Common Voice: African Languages

Common Voice: African Languages

Fellowships

Mozilla Fellows are activists, open-source researchers, engineers, and technology policy experts who work on the front lines of that movement. Fellows develop new thinking on how to address emerging threats and challenges facing a healthy internet.

As part of Mozilla's Common Voice Project, four fellows from Rwanda, Kenya and Tanzania have been selected as leaders in the open voice technology space that are embedded in our focus communities. These fellows have led the growth of the platform, connected the project to diverse stakeholders and championed the value of having more investment in African Languages.

Britone Mwasaru will be working on voice technology with a focus on the Kiswahili language in order to address the exclusion of those whose first or preferred language is Kiswahili. Before joining Mozilla, Britone was Director of Technology at Swahilipot Hub where he led use and adoption of technology in the technology and arts community in Mombasa and Coast region of Kenya.

Kathleen Siminyu is an AI Researcher who has focused on Natural Language Processing for African Languages. She will be joining Mozilla Foundation as a Machine Learning Fellow to support the development of a Kiswahili Common Voice dataset and to build speech transcription models for end use cases in the agricultural and financial domains. In her NLP research, Kathleen has previously worked on speech transcription for Luhya languages and contributed to machine translation for Kenyan languages as part of Masakhane. Before joining Mozilla, Kathleen was Regional Coordinator of AI4D Africa, where she worked with ML and AI communities in Africa to run various programs.

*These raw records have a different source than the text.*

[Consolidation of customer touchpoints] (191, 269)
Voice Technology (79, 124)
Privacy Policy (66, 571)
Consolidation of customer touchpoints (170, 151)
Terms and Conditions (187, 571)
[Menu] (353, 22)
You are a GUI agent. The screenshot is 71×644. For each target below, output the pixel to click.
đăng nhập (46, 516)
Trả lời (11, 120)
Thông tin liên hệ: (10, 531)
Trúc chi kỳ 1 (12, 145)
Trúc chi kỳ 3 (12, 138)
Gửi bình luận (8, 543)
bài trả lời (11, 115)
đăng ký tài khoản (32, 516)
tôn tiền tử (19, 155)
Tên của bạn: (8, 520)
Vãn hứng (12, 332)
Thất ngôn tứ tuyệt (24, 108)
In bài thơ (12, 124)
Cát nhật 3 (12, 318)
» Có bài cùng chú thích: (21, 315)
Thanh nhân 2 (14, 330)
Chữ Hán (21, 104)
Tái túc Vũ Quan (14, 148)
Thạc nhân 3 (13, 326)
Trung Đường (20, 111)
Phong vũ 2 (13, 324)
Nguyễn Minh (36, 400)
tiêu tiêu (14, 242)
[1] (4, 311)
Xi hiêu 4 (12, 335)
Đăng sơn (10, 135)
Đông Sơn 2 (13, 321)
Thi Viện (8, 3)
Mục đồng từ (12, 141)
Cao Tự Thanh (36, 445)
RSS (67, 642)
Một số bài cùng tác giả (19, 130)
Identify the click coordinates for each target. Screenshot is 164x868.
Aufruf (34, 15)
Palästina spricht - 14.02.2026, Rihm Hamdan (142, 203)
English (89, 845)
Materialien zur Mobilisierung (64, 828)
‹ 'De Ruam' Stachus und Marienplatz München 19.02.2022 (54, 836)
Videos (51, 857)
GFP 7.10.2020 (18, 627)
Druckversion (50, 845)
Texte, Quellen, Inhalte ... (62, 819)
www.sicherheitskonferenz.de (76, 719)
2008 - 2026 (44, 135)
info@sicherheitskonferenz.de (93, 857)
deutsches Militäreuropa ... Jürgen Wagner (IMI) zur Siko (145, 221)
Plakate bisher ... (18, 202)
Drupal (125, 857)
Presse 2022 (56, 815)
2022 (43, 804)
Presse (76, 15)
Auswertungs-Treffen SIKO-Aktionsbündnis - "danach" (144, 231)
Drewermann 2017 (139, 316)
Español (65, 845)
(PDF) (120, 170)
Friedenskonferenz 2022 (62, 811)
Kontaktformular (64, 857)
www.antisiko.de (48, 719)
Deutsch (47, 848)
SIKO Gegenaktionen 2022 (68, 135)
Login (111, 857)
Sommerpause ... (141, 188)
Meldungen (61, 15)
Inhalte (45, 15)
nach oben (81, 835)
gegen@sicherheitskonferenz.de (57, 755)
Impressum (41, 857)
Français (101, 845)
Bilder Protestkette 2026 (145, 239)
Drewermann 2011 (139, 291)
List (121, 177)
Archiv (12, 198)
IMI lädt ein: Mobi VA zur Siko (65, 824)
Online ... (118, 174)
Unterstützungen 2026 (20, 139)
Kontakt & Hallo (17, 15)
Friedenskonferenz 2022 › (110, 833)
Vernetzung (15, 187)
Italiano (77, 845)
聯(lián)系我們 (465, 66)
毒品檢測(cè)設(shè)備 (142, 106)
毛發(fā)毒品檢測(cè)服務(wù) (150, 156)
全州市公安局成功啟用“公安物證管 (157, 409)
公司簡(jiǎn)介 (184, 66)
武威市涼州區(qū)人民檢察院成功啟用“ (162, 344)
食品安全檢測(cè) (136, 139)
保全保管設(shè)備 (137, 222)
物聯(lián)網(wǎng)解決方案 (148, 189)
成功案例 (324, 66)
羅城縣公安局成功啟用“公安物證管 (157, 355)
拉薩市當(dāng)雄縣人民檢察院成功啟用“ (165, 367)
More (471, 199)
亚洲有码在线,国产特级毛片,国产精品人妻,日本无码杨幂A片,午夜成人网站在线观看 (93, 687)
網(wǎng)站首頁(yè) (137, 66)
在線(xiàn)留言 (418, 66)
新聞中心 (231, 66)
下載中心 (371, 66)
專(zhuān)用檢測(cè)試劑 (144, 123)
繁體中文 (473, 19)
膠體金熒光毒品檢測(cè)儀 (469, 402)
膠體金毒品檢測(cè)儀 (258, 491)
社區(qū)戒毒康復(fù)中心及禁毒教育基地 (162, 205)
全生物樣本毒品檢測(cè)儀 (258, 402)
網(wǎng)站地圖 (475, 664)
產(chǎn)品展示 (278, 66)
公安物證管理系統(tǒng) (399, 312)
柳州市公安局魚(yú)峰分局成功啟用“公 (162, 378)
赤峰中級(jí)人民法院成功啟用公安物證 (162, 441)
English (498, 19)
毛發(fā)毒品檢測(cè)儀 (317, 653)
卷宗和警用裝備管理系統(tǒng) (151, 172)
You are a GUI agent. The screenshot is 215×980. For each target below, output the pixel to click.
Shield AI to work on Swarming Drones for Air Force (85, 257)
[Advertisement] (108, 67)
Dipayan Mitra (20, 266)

Rebecca Ryakitimbo will be working on establishing and supporting diverse Kiswahili language and tech communities along axes of gender, age, regional origin, accent and vernacular usage towards building an open voice dataset in Kiswahili. She will work to ensure that the dataset accurately represents the Kiswahili population with the goal of encouraging adoption and implementation of voice technology. Before joining Mozilla, Rebecca has been an Internet Society fellow, an Afrisig fellow, a Google Policy fellow, a national geographic explorer and a digital rights program officer at Paradigm Initiative.

Remy Muhire

Remy Muhire is an experienced community manager with an extensive background in software development. Remy is leading partnership development for early-stage voice data collection, advising the creation of open datasets in multiple languages and guiding the development of local products and use cases relevant to sustainable development goals.